Material provided ▸
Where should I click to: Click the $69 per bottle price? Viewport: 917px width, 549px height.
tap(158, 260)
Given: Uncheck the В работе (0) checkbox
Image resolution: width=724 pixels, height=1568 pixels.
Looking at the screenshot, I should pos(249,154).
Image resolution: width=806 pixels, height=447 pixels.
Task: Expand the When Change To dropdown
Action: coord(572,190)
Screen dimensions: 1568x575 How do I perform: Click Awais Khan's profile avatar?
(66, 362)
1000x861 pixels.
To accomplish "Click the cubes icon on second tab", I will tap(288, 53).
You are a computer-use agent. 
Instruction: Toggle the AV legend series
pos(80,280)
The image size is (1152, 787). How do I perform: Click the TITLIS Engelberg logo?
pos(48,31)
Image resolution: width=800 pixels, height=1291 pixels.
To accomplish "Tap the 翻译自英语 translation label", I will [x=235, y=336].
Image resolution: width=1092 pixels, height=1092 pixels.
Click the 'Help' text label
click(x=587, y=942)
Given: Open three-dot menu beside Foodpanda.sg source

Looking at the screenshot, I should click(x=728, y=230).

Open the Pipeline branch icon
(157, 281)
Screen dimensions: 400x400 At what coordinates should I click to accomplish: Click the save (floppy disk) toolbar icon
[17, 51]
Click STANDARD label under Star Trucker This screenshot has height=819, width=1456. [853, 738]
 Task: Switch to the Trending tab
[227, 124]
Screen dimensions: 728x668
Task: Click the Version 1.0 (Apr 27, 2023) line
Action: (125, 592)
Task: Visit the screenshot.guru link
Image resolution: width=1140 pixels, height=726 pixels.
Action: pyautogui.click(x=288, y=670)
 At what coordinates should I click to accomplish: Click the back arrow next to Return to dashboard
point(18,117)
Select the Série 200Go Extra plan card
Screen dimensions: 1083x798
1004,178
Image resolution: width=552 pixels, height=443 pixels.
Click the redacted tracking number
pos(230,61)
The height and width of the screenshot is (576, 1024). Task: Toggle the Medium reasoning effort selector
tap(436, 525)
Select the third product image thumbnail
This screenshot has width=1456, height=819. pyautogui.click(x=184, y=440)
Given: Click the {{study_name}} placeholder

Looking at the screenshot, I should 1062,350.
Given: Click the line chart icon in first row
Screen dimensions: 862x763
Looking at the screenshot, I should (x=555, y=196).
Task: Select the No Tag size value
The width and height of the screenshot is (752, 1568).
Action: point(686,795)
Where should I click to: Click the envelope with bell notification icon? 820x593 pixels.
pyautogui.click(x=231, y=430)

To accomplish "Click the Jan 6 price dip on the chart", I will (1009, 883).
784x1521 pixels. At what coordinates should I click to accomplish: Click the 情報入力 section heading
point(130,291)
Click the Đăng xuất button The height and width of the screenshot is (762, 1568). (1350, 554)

Exercise requirements ▸ A faithful copy of the whole listing is needed.

Reply to the exercise ▸
Where should I click to: Click the $69 per bottle price? Viewport: 917px width, 549px height.
tap(158, 260)
Given: Uncheck the В работе (0) checkbox
Image resolution: width=724 pixels, height=1568 pixels.
Looking at the screenshot, I should pos(249,154).
Image resolution: width=806 pixels, height=447 pixels.
Task: Expand the When Change To dropdown
Action: coord(572,190)
Screen dimensions: 1568x575 How do I perform: Click Awais Khan's profile avatar?
(66, 362)
1000x861 pixels.
To accomplish "Click the cubes icon on second tab", I will tap(288, 53).
You are a computer-use agent. 
Instruction: Toggle the AV legend series
pos(80,280)
The image size is (1152, 787). How do I perform: Click the TITLIS Engelberg logo?
pos(48,31)
Image resolution: width=800 pixels, height=1291 pixels.
To accomplish "Tap the 翻译自英语 translation label", I will [x=235, y=336].
Image resolution: width=1092 pixels, height=1092 pixels.
Click the 'Help' text label
click(x=587, y=942)
Given: Open three-dot menu beside Foodpanda.sg source

Looking at the screenshot, I should click(x=728, y=230).

Open the Pipeline branch icon
(157, 281)
Screen dimensions: 400x400 At what coordinates should I click to accomplish: Click the save (floppy disk) toolbar icon
[17, 51]
Click STANDARD label under Star Trucker This screenshot has height=819, width=1456. [853, 738]
 Task: Switch to the Trending tab
[227, 124]
Screen dimensions: 728x668
Task: Click the Version 1.0 (Apr 27, 2023) line
Action: (125, 592)
Task: Visit the screenshot.guru link
Image resolution: width=1140 pixels, height=726 pixels.
Action: pyautogui.click(x=288, y=670)
 At what coordinates should I click to accomplish: Click the back arrow next to Return to dashboard
point(18,117)
Select the Série 200Go Extra plan card
Screen dimensions: 1083x798
1004,178
Image resolution: width=552 pixels, height=443 pixels.
Click the redacted tracking number
pos(230,61)
The height and width of the screenshot is (576, 1024). Task: Toggle the Medium reasoning effort selector
tap(436, 525)
Select the third product image thumbnail
This screenshot has width=1456, height=819. pyautogui.click(x=184, y=440)
Given: Click the {{study_name}} placeholder

Looking at the screenshot, I should 1062,350.
Given: Click the line chart icon in first row
Screen dimensions: 862x763
Looking at the screenshot, I should (x=555, y=196).
Task: Select the No Tag size value
The width and height of the screenshot is (752, 1568).
Action: point(686,795)
Where should I click to: Click the envelope with bell notification icon? 820x593 pixels.
pyautogui.click(x=231, y=430)

To accomplish "Click the Jan 6 price dip on the chart", I will (1009, 883).
784x1521 pixels. At what coordinates should I click to accomplish: Click the 情報入力 section heading
point(130,291)
Click the Đăng xuất button The height and width of the screenshot is (762, 1568). (1350, 554)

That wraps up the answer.